Black-Eyed Pea Chili (Print View)

Hearty vegetarian chili with black-eyed peas, kidney beans, and vegetables in a spiced tomato broth.

# What You'll Need:

→ Legumes

01 - 2 cups cooked black-eyed peas or 1 (15 oz) can, drained and rinsed
02 - 1 cup cooked kidney beans or ½ (15 oz) can, drained and rinsed

→ Vegetables

03 - 1 medium onion, diced
04 - 2 cloves garlic, minced
05 - 1 red bell pepper, diced
06 - 1 green bell pepper, diced
07 - 1 medium carrot, diced
08 - 1 celery stalk, diced
09 - 1 (14 oz) can diced tomatoes
10 - 1 cup corn kernels, fresh, frozen, or canned

→ Liquids and Fats

11 - 2 cups vegetable broth
12 - 2 tablespoons tomato paste
13 - 2 tablespoons olive oil

→ Spices and Seasonings

14 - 2 teaspoons ground cumin
15 - 2 teaspoons chili powder
16 - 1 teaspoon smoked paprika
17 - ½ teaspoon dried oregano
18 - ¼ teaspoon cayenne pepper, optional
19 - Salt and black pepper to taste

→ Optional Toppings

20 - Fresh cilantro, chopped
21 - Sour cream or plant-based yogurt
22 - Sliced jalapeños
23 - Shredded cheese or vegan cheese

# How To Make It:

01 - Heat olive oil in a large pot over medium heat.
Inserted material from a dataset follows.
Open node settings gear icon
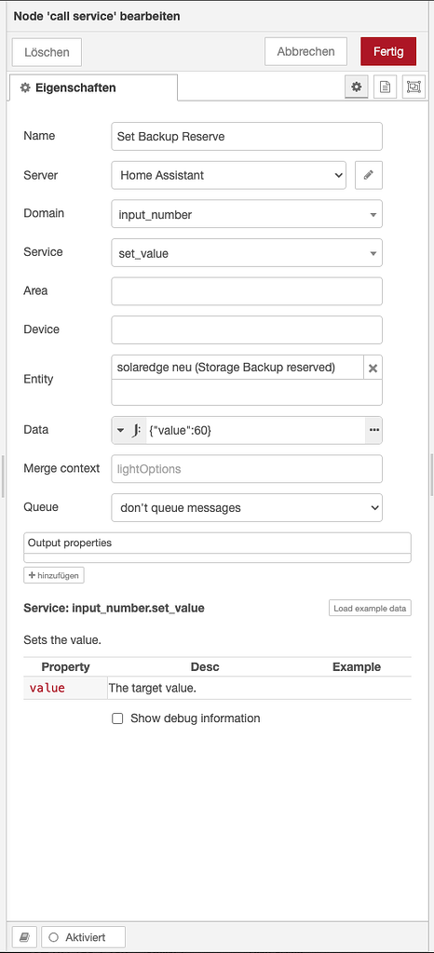This screenshot has height=953, width=434. coord(356,87)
Add onion, garlic, carrot, celery, and bell peppers. Sauté for 5-7 minutes until vegetables are softened.
02 - Stir in cumin, chili powder, smoked paprika, oregano, and cayenne. Cook for 1 minute until fragrant.
03 - Add tomato paste and cook for 1 minute, stirring constantly to coat the vegetables evenly.
04 - Add diced tomatoes, vegetable broth, black-eyed peas, kidney beans, and corn. Stir well and bring to a gentle boil.
05 - Reduce heat to low, cover, and simmer for 25-30 minutes, stirring occasionally, until vegetables are tender and flavors have melded.
06 - Taste and adjust seasoning with salt and black pepper as needed. Serve hot with desired toppings.

# Expert Insights:

01 -
  • The black-eyed peas provide a distinct, satisfying texture compared to traditional chili.
  • It is naturally vegetarian and gluten-free, catering to various dietary needs.
  • A one-pot meal that simplifies cleanup while delivering deep, slow-simmered flavor.
  • Loaded with a variety of vegetables like carrots, bell peppers, and corn for a nutrient boost.
02 -
  • Adjust the amount of cayenne pepper to tailor the heat level to your personal preference.
  • If you are sensitive to gluten or soy, be sure to check the labels of your vegetable broth and canned ingredients.
  • Sauté the vegetables thoroughly in the first step to build a deep flavor base for the entire dish.